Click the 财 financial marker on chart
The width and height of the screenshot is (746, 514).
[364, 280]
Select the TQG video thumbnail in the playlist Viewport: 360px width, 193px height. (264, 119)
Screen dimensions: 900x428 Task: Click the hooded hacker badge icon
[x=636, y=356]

...

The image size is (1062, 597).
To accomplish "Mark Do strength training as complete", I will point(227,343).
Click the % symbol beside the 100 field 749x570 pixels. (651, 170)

==

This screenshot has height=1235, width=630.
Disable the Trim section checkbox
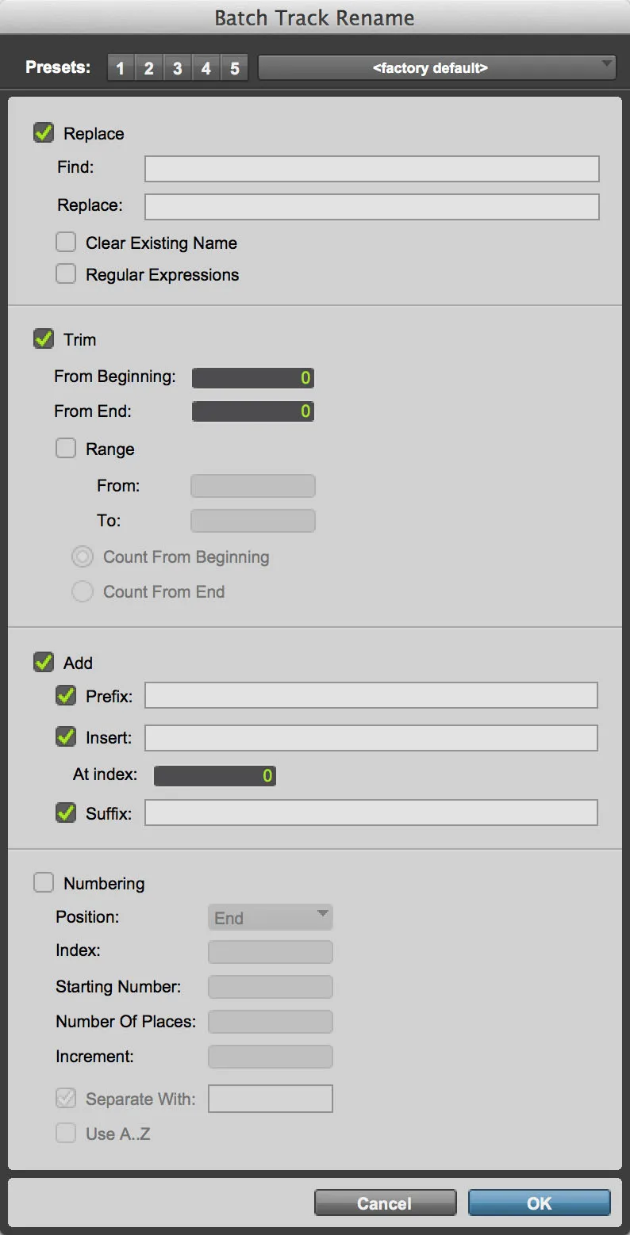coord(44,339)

What the task asks:
Return, word for word, the lines of the data above from the line with "The image size is (1062, 597)." through the line with "Click the %", inclusive.

Solution to this task:
The image size is (1062, 597).
To accomplish "Mark Do strength training as complete", I will point(227,343).
Click the % symbol beside the 100 field 749x570 pixels. (651, 170)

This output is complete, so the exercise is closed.